- [TO DO]
a: List every peso amount stated in the article below on the audit of Tieza.
b: Proceed with the article below on the audit of Tieza, starting after its final sentence.

- [STUDY TEXT]
THE Tourism Infrastructure and Enterprise Zone Authority (Tieza) has failed to pay income taxes amounting to P69 million for 12 years. The Commission on Audit (COA) also could not validate various transactions made by Tieza entities amounting to at least some P15 million due to non-submission of reports, vouchers and/or supporting documents last year.
Tieza is a government firm overseen by the Department of Tourism and tasked to oversee the creation of tourism economic zones and build tourism-related infrastructure.
In its letter to Tieza’s board of directors in May, the COA said “the Tieza Regulatory Office (TRO), which was created to regulate the joint venture company—Boracay Island Water Co. Inc. [Biwci]…did not pay taxes on its annual income paid by BIWCI for calendar years 2009 to 2021 estimated at P69 million inclusive of basic tax, interests, surcharges and compromise charges.”
The BIWCI was established pursuant to the concession agreement between Tieza and the water firm, a unit of the Manila Water Co. COA, however, found the TRO failed to apply for a registration and a tax identification number with the Bureau of Internal Revenue.
Last year, Tieza assets like the Banaue Hotel and Youth Hostel could not submit documents to support IT consultancy services, procurement for food supplies and construction materials and payroll of job-order hotel workers, totaling P13.09 million.

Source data
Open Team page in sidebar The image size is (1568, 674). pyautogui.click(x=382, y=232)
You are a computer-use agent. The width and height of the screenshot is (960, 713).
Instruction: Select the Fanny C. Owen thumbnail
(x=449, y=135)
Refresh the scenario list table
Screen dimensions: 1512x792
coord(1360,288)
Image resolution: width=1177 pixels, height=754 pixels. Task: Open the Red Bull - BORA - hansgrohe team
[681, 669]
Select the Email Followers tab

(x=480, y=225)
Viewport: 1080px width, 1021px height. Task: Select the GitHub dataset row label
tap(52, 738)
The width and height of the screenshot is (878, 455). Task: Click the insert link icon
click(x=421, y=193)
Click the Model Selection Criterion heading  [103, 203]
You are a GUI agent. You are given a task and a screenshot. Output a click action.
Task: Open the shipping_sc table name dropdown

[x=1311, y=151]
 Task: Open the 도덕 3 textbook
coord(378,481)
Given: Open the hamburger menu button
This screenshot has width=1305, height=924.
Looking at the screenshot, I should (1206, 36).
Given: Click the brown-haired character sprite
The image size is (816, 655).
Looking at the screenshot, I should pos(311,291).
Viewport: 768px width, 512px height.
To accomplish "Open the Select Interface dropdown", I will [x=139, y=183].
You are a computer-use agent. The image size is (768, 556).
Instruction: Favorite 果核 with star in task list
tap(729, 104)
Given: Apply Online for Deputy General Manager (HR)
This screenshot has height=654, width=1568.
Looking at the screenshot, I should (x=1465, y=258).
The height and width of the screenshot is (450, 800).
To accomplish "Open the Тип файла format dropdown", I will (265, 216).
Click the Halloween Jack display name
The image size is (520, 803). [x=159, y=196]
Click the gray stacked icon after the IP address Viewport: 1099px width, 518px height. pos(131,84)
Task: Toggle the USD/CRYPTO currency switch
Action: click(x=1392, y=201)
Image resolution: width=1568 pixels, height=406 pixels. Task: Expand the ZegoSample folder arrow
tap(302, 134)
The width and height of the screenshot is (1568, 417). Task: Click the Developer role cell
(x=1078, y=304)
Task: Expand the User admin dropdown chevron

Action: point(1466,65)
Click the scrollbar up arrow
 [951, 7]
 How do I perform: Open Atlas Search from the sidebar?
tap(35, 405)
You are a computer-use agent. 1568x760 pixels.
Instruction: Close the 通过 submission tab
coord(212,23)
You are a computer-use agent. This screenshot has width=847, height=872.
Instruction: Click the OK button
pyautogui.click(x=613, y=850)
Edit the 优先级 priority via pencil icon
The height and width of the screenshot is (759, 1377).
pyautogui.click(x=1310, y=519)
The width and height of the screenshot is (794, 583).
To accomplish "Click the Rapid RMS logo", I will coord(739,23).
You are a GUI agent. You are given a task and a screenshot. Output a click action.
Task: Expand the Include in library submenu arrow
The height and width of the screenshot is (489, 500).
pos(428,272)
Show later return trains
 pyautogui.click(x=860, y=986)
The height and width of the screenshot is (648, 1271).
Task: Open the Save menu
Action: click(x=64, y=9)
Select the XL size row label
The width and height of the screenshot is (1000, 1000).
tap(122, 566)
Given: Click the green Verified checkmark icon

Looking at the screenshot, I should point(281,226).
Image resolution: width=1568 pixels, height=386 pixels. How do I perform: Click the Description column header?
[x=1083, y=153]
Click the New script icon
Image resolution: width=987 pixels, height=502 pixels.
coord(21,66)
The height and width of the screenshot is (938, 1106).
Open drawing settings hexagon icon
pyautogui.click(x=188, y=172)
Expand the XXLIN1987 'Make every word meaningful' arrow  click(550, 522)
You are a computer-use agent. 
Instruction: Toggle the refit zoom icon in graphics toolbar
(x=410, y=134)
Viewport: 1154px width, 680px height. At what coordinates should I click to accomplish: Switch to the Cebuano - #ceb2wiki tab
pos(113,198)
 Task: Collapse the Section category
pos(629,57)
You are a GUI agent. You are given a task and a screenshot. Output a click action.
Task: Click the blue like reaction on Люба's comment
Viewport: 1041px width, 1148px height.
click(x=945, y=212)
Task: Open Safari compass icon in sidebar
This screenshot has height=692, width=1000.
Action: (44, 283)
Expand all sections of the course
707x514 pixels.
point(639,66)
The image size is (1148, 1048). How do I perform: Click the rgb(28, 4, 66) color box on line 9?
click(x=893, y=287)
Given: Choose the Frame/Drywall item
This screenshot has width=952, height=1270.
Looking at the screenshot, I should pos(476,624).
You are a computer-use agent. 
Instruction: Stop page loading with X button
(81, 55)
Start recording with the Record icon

- [ANSWERS TO EACH TASK]
a:
P69 million
P15 million
P13.09 million

b:
Also unsupported were the payment of Covid hazard pay as well as repairs and maintenance at the Zamboanga Golf Course and Beach Park amounting to P1.87 million. No financial reports were submitted covering the Gardens of Malasag and Ecotourism Village and the Balicasag Island and Dive Resort, according to the COA.
Two-fold increase in net loss
THE Tieza also has an “unaccounted and unreconciled balance of P379.38 million [at cost] between the results of physical count against the balance recorded in the books of accounts,” which is why the COA rendered a “qualified opinion” on the government firm’s financial statements in 2021.
The Tieza’s net loss ballooned by 107 percent to P952.78 million in 2021, on a 47-percent plunge in income and higher expenses of P1.4 billion, compared to expenses of P1.31 billion in 2020.
Tieza, formerly the Philippine Tourism Authority, was marked with some P208.63 million in total audit suspensions, disallowances and charges as of December 31, 2021. Tieza will be continuing to privatize its assets but wants to retain the proceeds for its use. (See, “Tieza eyes change in Tourism Act to keep asset sale proceeds,” in the BusinessMirror, July 11, 2022.)
The COA found Tieza had acquired property, either through purchase or donation, amounting to some P114.24 million, but these “remained untitled to date, casting doubt whether [the firm] holds or controls the right to these properties. The state auditor suggested the government firm “consider filing necessary legal actions against individuals claiming over ownership of land acquired by Tieza if warranted.”
There were about P121.29 million in discrepancies due to unreconciled balances between the confirmed and booked amounts due from local government units (LGUs) and from national government agencies (NGAs). Tieza transfers funds to LGUs and NGAs to develop tourism-related projects. Tieza, however, failed to receive several liquidation reports from LGUs and NGAs, thus the discrepancies, despite the issuance of demand letters.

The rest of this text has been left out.